**What you should do:**
The response is to be the full listing, set down exactly.

**Data shown:**
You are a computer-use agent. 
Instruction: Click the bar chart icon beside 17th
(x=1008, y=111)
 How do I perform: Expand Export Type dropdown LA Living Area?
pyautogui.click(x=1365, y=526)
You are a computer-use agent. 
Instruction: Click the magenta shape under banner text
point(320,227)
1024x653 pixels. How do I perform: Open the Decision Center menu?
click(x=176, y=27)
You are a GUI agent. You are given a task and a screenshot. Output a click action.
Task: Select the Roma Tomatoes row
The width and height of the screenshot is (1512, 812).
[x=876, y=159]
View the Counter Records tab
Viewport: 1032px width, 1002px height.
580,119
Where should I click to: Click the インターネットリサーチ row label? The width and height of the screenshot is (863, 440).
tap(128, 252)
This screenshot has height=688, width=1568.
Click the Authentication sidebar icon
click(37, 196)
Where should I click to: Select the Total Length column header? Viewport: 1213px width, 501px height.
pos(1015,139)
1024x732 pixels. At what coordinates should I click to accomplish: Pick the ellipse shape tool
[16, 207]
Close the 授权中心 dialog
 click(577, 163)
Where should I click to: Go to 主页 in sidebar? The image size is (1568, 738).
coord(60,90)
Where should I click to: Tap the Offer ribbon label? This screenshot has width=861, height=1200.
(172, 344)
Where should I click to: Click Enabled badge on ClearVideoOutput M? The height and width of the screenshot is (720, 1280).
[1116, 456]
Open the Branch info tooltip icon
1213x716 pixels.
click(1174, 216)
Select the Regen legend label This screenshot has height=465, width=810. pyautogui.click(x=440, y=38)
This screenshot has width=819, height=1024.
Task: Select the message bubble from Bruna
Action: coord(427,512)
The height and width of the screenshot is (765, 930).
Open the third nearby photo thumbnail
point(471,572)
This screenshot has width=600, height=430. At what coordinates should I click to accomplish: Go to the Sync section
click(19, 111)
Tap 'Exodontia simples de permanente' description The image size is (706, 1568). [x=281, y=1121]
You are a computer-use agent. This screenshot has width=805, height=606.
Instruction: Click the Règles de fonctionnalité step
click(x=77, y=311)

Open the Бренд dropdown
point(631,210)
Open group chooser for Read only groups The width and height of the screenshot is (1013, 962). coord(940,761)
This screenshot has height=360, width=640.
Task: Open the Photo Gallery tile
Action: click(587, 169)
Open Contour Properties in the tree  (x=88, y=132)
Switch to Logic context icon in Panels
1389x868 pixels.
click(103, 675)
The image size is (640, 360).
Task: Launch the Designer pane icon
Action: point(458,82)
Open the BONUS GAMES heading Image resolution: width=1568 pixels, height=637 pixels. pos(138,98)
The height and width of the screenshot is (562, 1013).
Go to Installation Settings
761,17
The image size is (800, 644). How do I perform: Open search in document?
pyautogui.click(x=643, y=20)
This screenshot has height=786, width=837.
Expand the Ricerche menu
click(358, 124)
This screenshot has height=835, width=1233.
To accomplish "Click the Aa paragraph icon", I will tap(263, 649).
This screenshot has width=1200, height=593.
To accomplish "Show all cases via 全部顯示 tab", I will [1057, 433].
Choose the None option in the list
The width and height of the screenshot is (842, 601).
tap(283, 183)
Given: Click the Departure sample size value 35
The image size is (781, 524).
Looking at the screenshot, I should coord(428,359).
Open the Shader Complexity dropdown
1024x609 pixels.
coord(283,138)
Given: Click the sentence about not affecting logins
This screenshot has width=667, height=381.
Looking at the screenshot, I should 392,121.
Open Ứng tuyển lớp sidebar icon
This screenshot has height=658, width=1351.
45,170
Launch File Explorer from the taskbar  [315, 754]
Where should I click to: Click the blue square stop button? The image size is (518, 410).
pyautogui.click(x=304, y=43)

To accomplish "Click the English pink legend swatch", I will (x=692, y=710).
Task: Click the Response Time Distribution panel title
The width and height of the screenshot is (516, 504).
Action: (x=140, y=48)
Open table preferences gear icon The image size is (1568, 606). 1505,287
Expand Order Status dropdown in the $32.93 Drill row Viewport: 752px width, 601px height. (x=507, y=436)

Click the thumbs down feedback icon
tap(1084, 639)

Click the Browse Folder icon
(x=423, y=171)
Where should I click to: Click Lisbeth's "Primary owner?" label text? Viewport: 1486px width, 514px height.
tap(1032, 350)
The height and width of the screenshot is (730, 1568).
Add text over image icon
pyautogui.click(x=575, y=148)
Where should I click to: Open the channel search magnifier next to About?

**Solution to this exercise:**
You are a computer-use agent. 
Instruction: Click the bar chart icon beside 17th
(x=1008, y=111)
 How do I perform: Expand Export Type dropdown LA Living Area?
pyautogui.click(x=1365, y=526)
You are a computer-use agent. 
Instruction: Click the magenta shape under banner text
point(320,227)
1024x653 pixels. How do I perform: Open the Decision Center menu?
click(x=176, y=27)
You are a GUI agent. You are given a task and a screenshot. Output a click action.
Task: Select the Roma Tomatoes row
The width and height of the screenshot is (1512, 812).
[x=876, y=159]
View the Counter Records tab
Viewport: 1032px width, 1002px height.
580,119
Where should I click to: Click the インターネットリサーチ row label? The width and height of the screenshot is (863, 440).
tap(128, 252)
This screenshot has height=688, width=1568.
Click the Authentication sidebar icon
click(37, 196)
Where should I click to: Select the Total Length column header? Viewport: 1213px width, 501px height.
pos(1015,139)
1024x732 pixels. At what coordinates should I click to accomplish: Pick the ellipse shape tool
[16, 207]
Close the 授权中心 dialog
 click(577, 163)
Where should I click to: Go to 主页 in sidebar? The image size is (1568, 738).
coord(60,90)
Where should I click to: Tap the Offer ribbon label? This screenshot has width=861, height=1200.
(172, 344)
Where should I click to: Click Enabled badge on ClearVideoOutput M? The height and width of the screenshot is (720, 1280).
[1116, 456]
Open the Branch info tooltip icon
1213x716 pixels.
click(1174, 216)
Select the Regen legend label This screenshot has height=465, width=810. pyautogui.click(x=440, y=38)
This screenshot has width=819, height=1024.
Task: Select the message bubble from Bruna
Action: coord(427,512)
The height and width of the screenshot is (765, 930).
Open the third nearby photo thumbnail
point(471,572)
This screenshot has width=600, height=430. At what coordinates should I click to accomplish: Go to the Sync section
click(19, 111)
Tap 'Exodontia simples de permanente' description The image size is (706, 1568). [x=281, y=1121]
You are a computer-use agent. This screenshot has width=805, height=606.
Instruction: Click the Règles de fonctionnalité step
click(x=77, y=311)

Open the Бренд dropdown
point(631,210)
Open group chooser for Read only groups The width and height of the screenshot is (1013, 962). coord(940,761)
This screenshot has height=360, width=640.
Task: Open the Photo Gallery tile
Action: click(587, 169)
Open Contour Properties in the tree  (x=88, y=132)
Switch to Logic context icon in Panels
1389x868 pixels.
click(103, 675)
The image size is (640, 360).
Task: Launch the Designer pane icon
Action: point(458,82)
Open the BONUS GAMES heading Image resolution: width=1568 pixels, height=637 pixels. pos(138,98)
The height and width of the screenshot is (562, 1013).
Go to Installation Settings
761,17
The image size is (800, 644). How do I perform: Open search in document?
pyautogui.click(x=643, y=20)
This screenshot has height=786, width=837.
Expand the Ricerche menu
click(358, 124)
This screenshot has height=835, width=1233.
To accomplish "Click the Aa paragraph icon", I will tap(263, 649).
This screenshot has width=1200, height=593.
To accomplish "Show all cases via 全部顯示 tab", I will [1057, 433].
Choose the None option in the list
The width and height of the screenshot is (842, 601).
tap(283, 183)
Given: Click the Departure sample size value 35
The image size is (781, 524).
Looking at the screenshot, I should coord(428,359).
Open the Shader Complexity dropdown
1024x609 pixels.
coord(283,138)
Given: Click the sentence about not affecting logins
This screenshot has width=667, height=381.
Looking at the screenshot, I should 392,121.
Open Ứng tuyển lớp sidebar icon
This screenshot has height=658, width=1351.
45,170
Launch File Explorer from the taskbar  [315, 754]
Where should I click to: Click the blue square stop button? The image size is (518, 410).
pyautogui.click(x=304, y=43)

To accomplish "Click the English pink legend swatch", I will (x=692, y=710).
Task: Click the Response Time Distribution panel title
The width and height of the screenshot is (516, 504).
Action: (x=140, y=48)
Open table preferences gear icon The image size is (1568, 606). 1505,287
Expand Order Status dropdown in the $32.93 Drill row Viewport: 752px width, 601px height. (x=507, y=436)

Click the thumbs down feedback icon
tap(1084, 639)

Click the Browse Folder icon
(x=423, y=171)
Where should I click to: Click Lisbeth's "Primary owner?" label text? Viewport: 1486px width, 514px height.
tap(1032, 350)
The height and width of the screenshot is (730, 1568).
Add text over image icon
pyautogui.click(x=575, y=148)
Where should I click to: Open the channel search magnifier next to About?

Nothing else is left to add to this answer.